- **What is expected**: Set out the entries below as a numbered list with blank lines dropped. Begin at the line that has "TX IN label" and stop after the line that has "click(x=526, y=228)".

- **Records for the exercise**:
========================================

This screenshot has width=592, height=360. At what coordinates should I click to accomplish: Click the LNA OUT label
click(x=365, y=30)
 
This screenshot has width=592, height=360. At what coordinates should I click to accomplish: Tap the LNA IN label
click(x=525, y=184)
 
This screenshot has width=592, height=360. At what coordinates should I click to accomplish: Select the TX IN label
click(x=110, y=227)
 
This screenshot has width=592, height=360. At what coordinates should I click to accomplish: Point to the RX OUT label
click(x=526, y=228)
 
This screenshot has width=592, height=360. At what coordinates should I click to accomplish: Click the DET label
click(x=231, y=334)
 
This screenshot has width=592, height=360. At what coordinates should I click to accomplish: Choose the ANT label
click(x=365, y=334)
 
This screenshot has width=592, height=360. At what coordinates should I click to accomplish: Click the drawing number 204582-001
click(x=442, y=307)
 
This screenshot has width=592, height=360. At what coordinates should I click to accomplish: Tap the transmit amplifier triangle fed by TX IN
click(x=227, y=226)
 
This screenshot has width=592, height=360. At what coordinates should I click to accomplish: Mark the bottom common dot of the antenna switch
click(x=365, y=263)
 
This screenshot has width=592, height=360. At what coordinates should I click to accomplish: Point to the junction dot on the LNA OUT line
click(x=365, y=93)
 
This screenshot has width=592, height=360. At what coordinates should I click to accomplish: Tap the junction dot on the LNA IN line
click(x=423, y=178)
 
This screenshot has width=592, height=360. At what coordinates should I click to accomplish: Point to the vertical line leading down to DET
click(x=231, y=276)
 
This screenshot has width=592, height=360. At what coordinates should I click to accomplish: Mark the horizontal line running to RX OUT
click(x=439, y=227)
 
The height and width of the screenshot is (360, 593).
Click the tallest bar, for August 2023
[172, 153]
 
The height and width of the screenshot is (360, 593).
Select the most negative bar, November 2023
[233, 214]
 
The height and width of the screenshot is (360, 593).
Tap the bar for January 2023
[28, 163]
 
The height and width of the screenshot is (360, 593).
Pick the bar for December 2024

========================================

- **Result**:
1. This screenshot has width=592, height=360. At what coordinates should I click to accomplish: Select the TX IN label
2. click(x=110, y=227)
3. This screenshot has width=592, height=360. At what coordinates should I click to accomplish: Point to the RX OUT label
4. click(x=526, y=228)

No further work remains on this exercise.